The Fund shall be entitled to raise loans and accept grants for investment in projects in accordance with the guidelines stipulated by the Board.
§ 7
The Fund shall be managed by a Board of Directors of up to 10 members who are appointed by the minister for development cooperation, who shall also appoint the chairman and vice chairman among the members.
The members of the Board shall be appointed for a period of 3 consecutive years.
The Board shall adopt rules of procedure for its activities and a job description for the managing director.
The members of the Board shall receive emoluments as stipulated by the minister.
§ 8
The Fund's day-to-day management and administration shall be carried out jointly with the Investment Fund for Central and Eastern Europe (IØ) and the Investment Fund for Emerging Markets (IFV). The specific terms governing this cooperation shall be laid down in administration agreements signed by the Industrialisation Fund for Developing Countries, IØ and IFV.
§ 9
The Fund's operations shall be managed by a managing director, who shall be appointed by the minister for development cooperation. The managing director shall participate in board meetings, but shall have no voting right.
The managing director's position shall, with a few exceptions rendered necessary as a result of the special conditions governing the Fund, be similar to that of a managing director in a limited liability company with sole powers of procuration.
The managing director shall be obliged to notify the Board prior to undertaking any other salaried employment which is not of a temporary nature, to entering into business or commercial activity or prior to joining the board of companies having a commercial purpose.

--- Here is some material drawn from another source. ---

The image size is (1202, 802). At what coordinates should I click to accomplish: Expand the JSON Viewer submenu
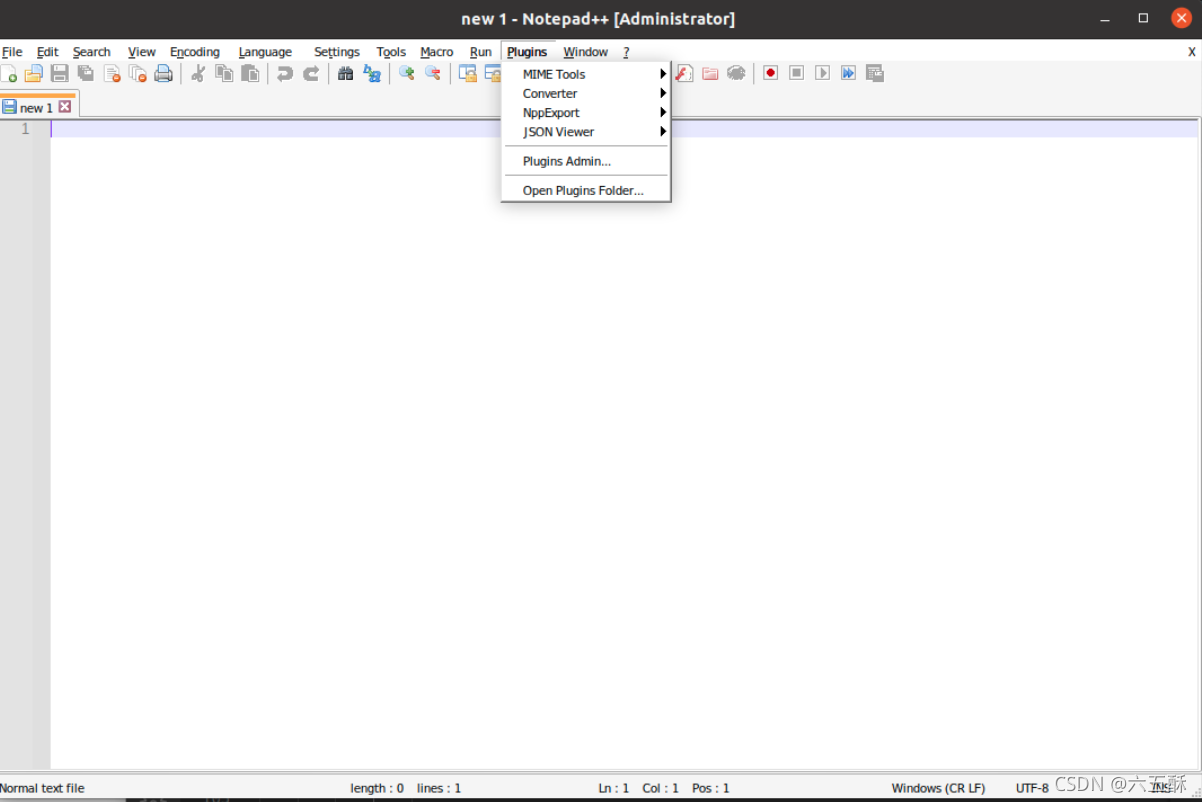coord(558,132)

Where the Board finds that such employment or acquisition of such rights will prove a hindrance to the conscientious performance of his duties as managing director of the Fund as well as to the respect and confidence required to fill such a position, the Board may order the managing director to refrain from undertaking such employment or office.
§ 10
Each year the Board shall submit to the minister for development cooperation a report and the financial accounts concerning the Fund's activities. The Fund's financial year shall be the calendar year.
Following the Board's recommendation, the minister shall appoint a state-authorised public accountant in an accounting firm of international experience. The appointed auditor shall review and endorse the accounts and furnish them with an audit report.
The auditor shall be appointed for a period of one year. Unless the Board resolves otherwise, the period may, however, be prolonged automatically for another year.
The Office of the Auditor General may on its own initiative or at the request of the Public Accounts Committee institute investigations in accordance with the Danish Auditor General Act on accounts submitted by the Fund. For such investigations the Auditor General shall have access to the Fund's accounting documents, etc. in accordance with Sections 12 and 13 of the Danish Auditor General Act.
§ 11
The Act on Public Access to Documents in Administrative Files shall not apply to the business activities of the Fund as desribed in Article 9 of the Act on International Development Cooperation pursuant to Regulation no. 1188 of 9 October 2007.
§ 12
In the event that the Fund terminates its activities, the net assets shall revert to the State.
§ 13
Any amendments to the statutes may be made by the minister for development cooperation upon recommendation by the Board.